[Data lines]
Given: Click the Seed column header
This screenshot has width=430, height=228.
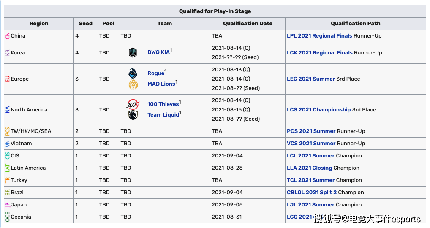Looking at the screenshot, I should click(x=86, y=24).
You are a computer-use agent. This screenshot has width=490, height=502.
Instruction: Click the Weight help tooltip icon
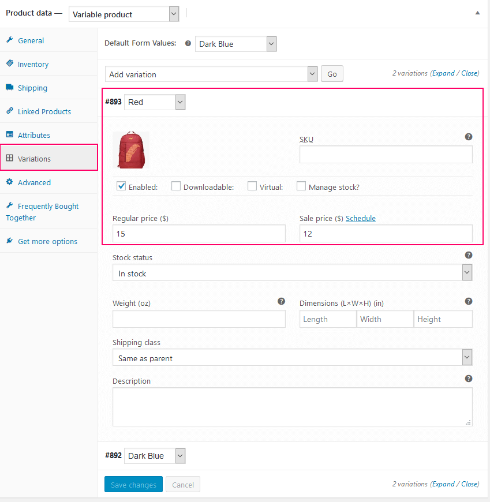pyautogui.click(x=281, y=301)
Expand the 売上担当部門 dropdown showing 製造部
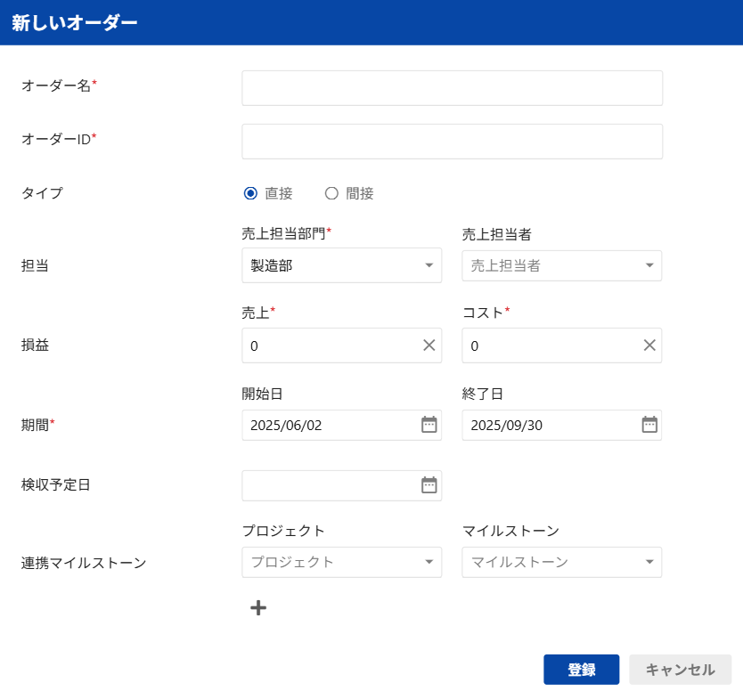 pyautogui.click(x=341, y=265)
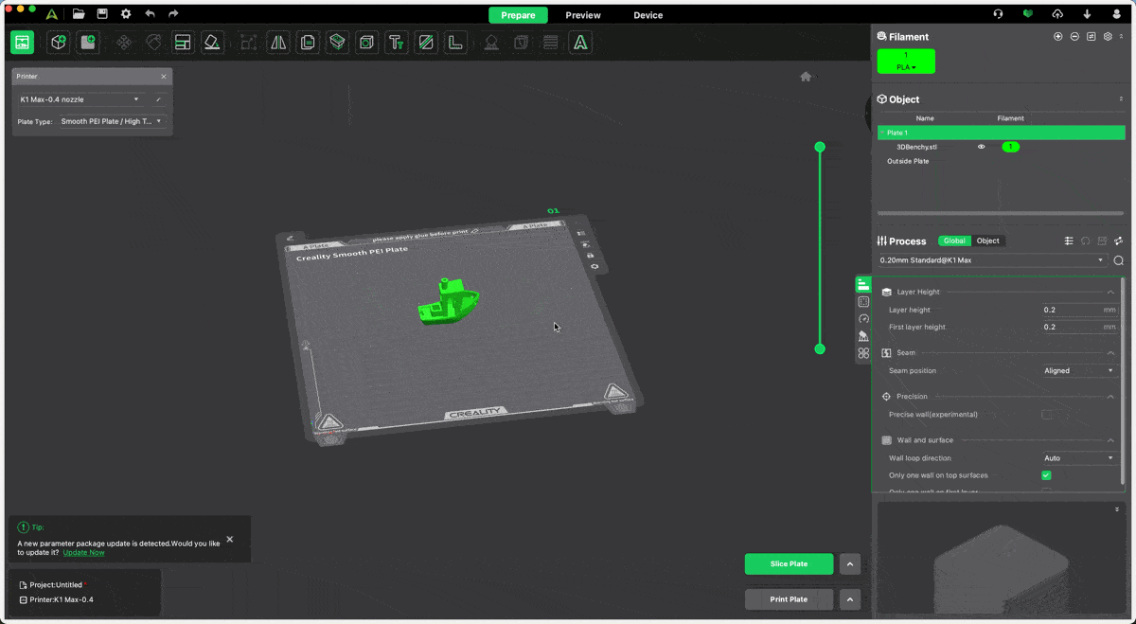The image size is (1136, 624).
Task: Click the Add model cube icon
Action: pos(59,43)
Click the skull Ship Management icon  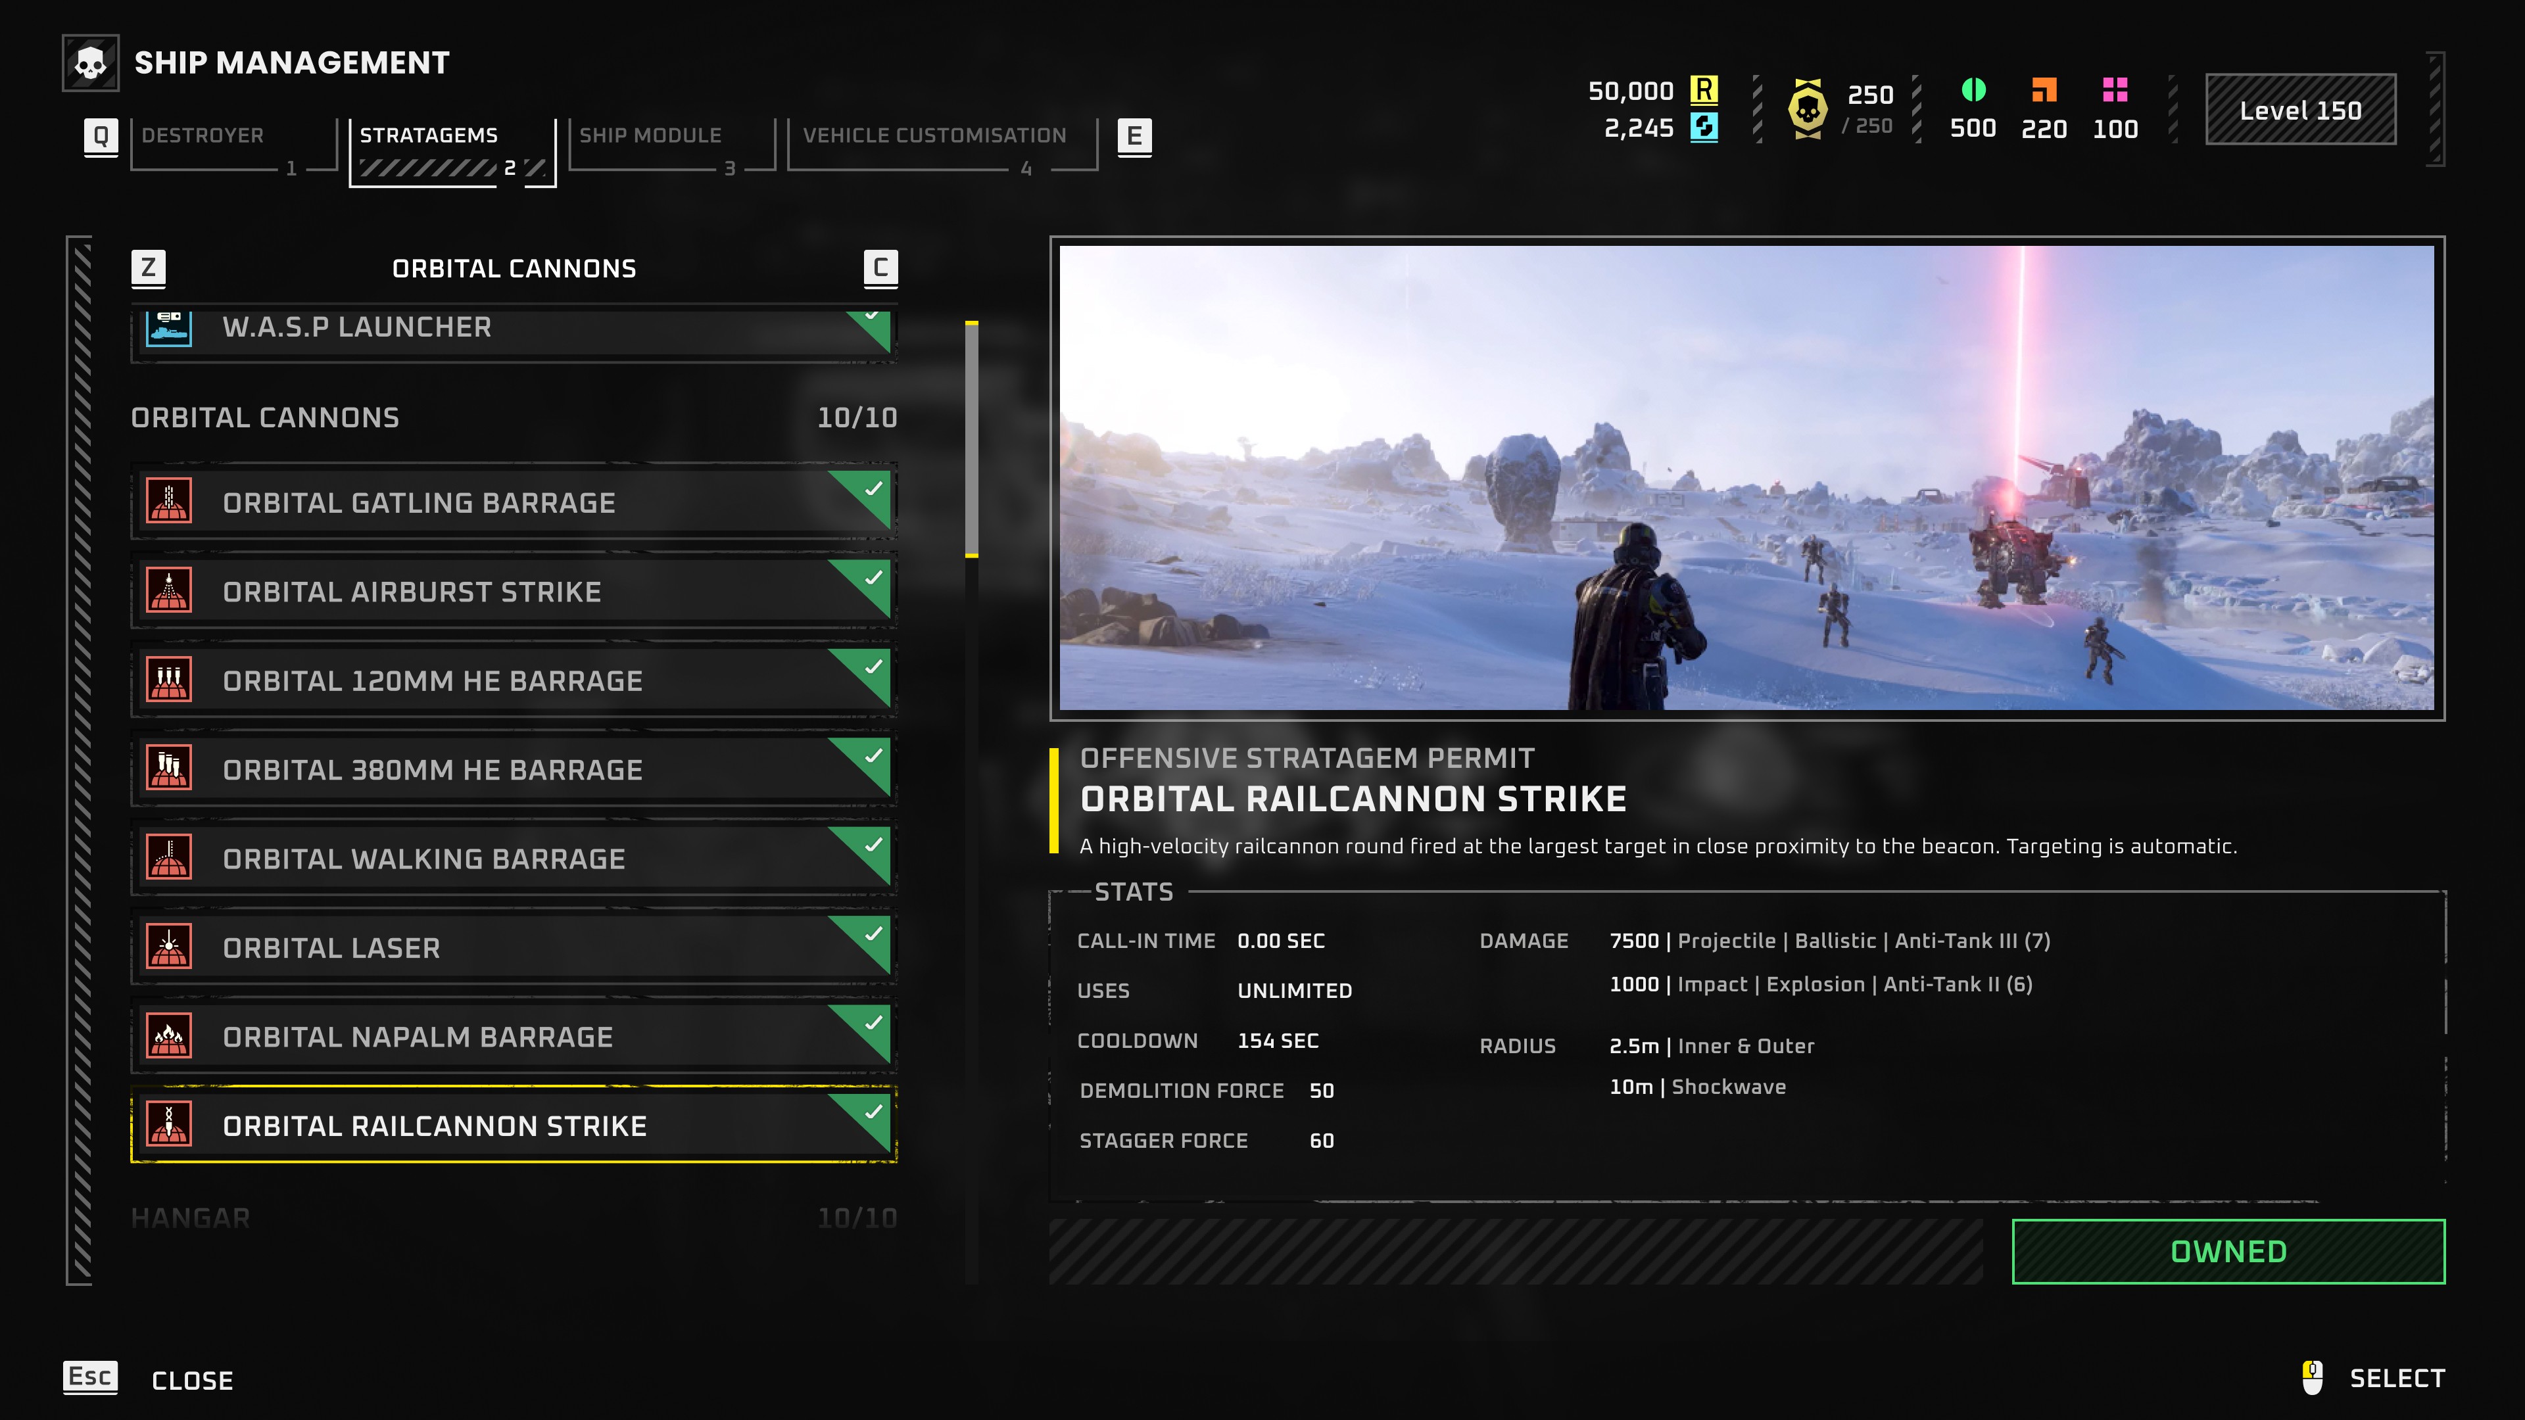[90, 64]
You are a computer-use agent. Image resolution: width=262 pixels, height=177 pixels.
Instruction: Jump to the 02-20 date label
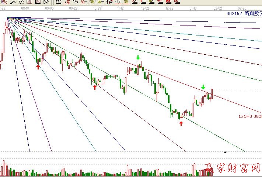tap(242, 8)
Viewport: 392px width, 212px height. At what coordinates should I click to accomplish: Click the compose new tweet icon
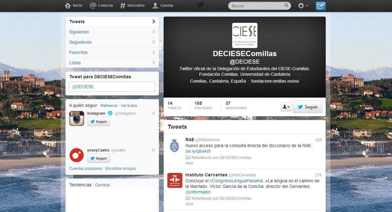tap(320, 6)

Description of the task — Count the lines in the items above that contain the string "computer", with case counting. Reply with the number only.

Result of this exercise — 2